CD55 is a complement regulatory protein that is expressed by a wide variety of cells that are exposed to bystander complement attack [14]. These cells include blood cells, endothelial cells, and surface epithelial cells. It is, therefore, not surprising that colorectal adenocarcinomas of epithelial origin also express CD55. What was surprising, however, was the large variation in levels of expression of CD55 on tumours. Some tumours failed to express any CD55, as assessed by binding to the monoclonal antibody 791T/36, whereas some expressed a 65-fold increase over the levels on normal cells. It was of further interest that the tumours expressing high levels were apparently more aggressive as patients with tumours expressing these levels had a significantly reduced 7-year survival (26%) compared with those with tumours expressing either normal levels (50%) or failing to express CD55 (58%).

It may have been predicted that loss of CD55 may have made tumours more susceptible to complement-mediated lysis and that overexpression would protect cells. In contrast, tumours with low expression are less aggressive than tumours that overexpress CD55. This may be related to the observation that CD55 on T cells results in enhanced proliferation [5]. Perhaps signalling via CD55 on tumours also results in enhanced proliferation? Alternatively, it may be related to the observation that CD55 is a ligand for CD97, a protein expressed by activated leukocytes [8]. Overexpression of CD55 may make tumours susceptible to T-cell attack.

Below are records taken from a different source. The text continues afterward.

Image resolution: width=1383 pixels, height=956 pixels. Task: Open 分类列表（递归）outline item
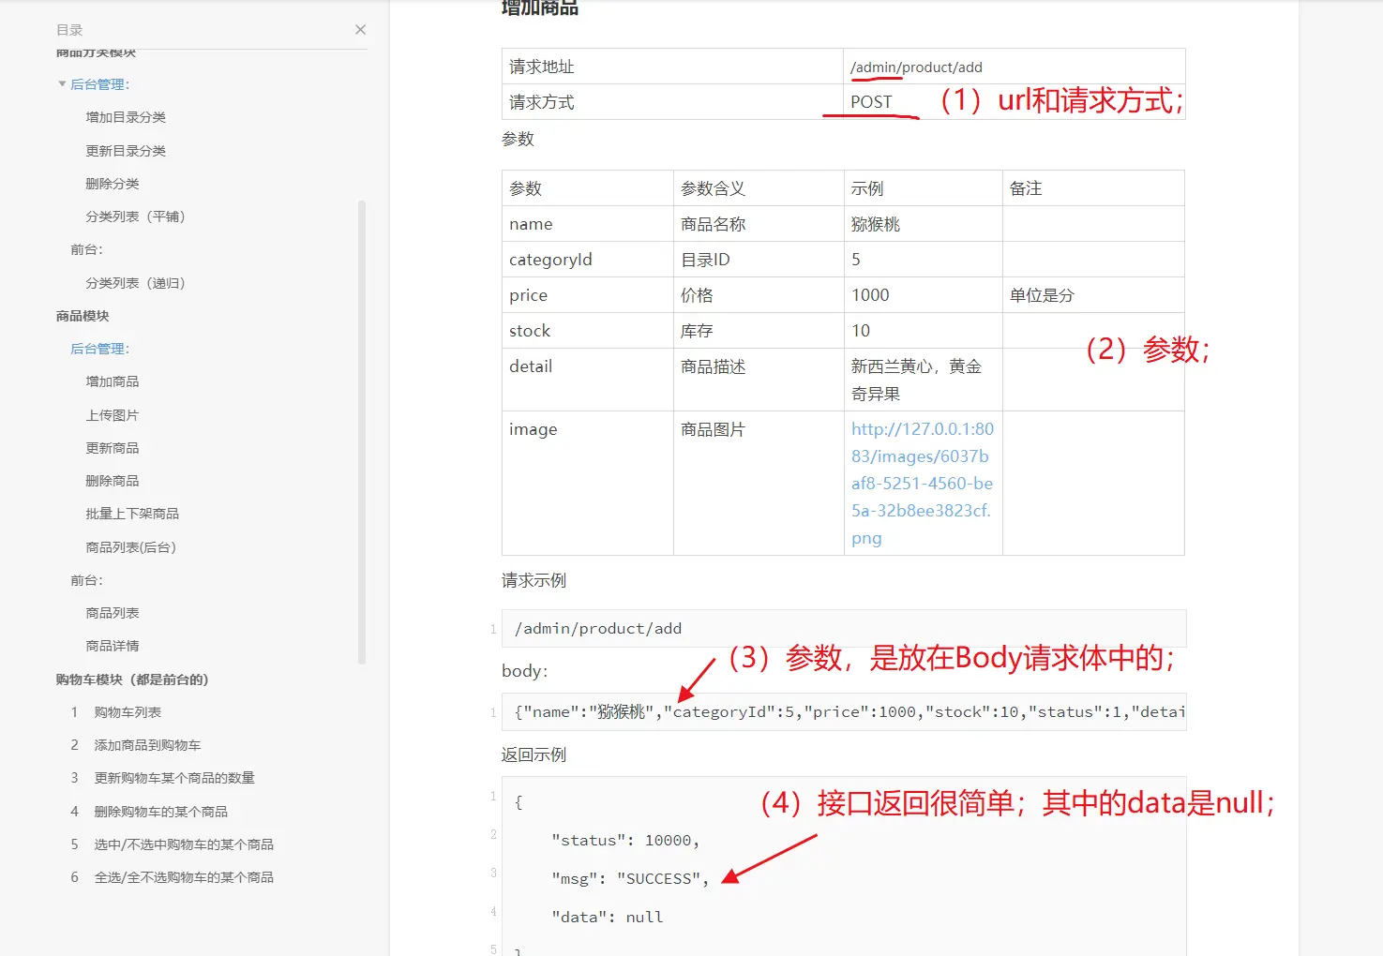(x=135, y=283)
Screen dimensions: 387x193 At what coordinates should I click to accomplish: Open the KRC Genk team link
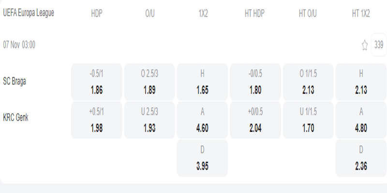pyautogui.click(x=16, y=117)
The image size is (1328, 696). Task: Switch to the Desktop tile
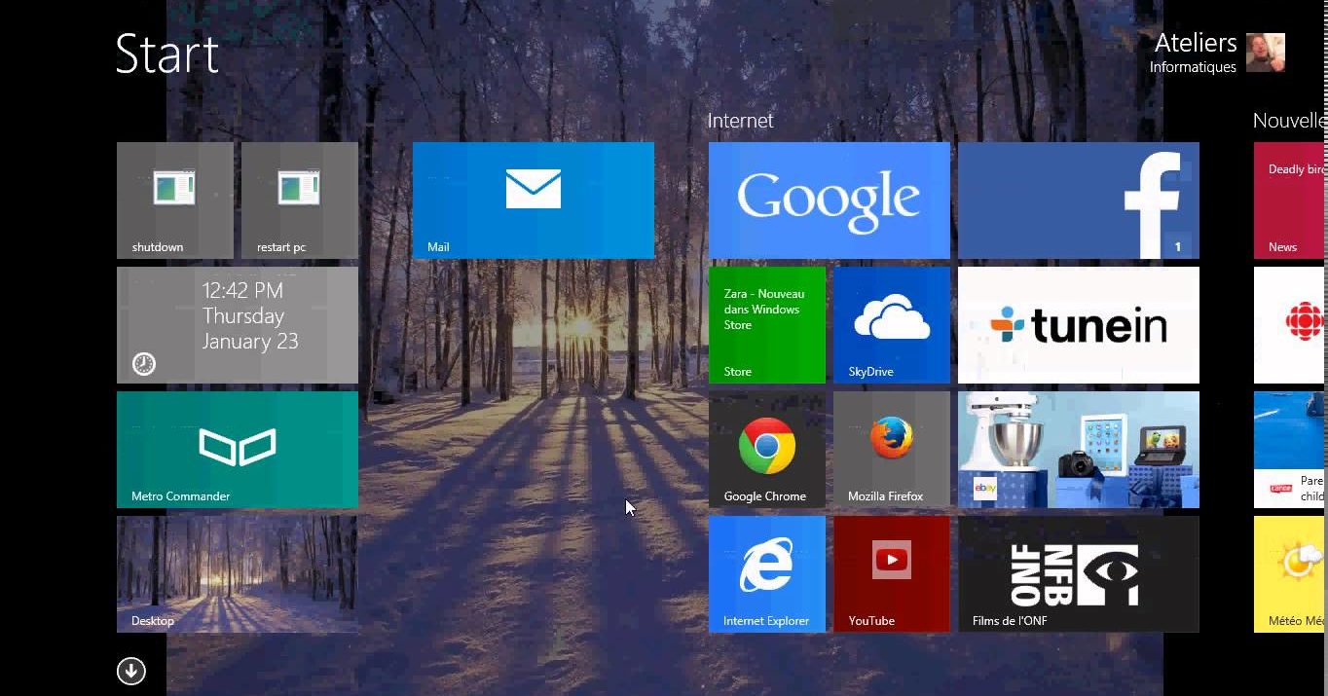237,573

However, we have shown that strong cell surface expression of CD55 on colorectal tumours is associated with high levels of CD55 deposited within tumour stroma [9]. We have shown that CD55 within extracellular matrix is functional and can be released in a soluble form by MMP-7 [13]. Perhaps extracellular CD55 acts as a dereceptor and inhibits both complement activation and interaction with CD97. In this context we have recently shown that soluble CD55 can inhibit cytokine secretion by a T-cell clone and this inhibition can be reversed with antibodies which block CD55/CD97 interaction (unpublished results).

Whatever the reason for CD55 overexpression by tumours, its level may act as an independent prognostic indicator allowing a further classification of Duke's B and C patients who may benefit from further therapy.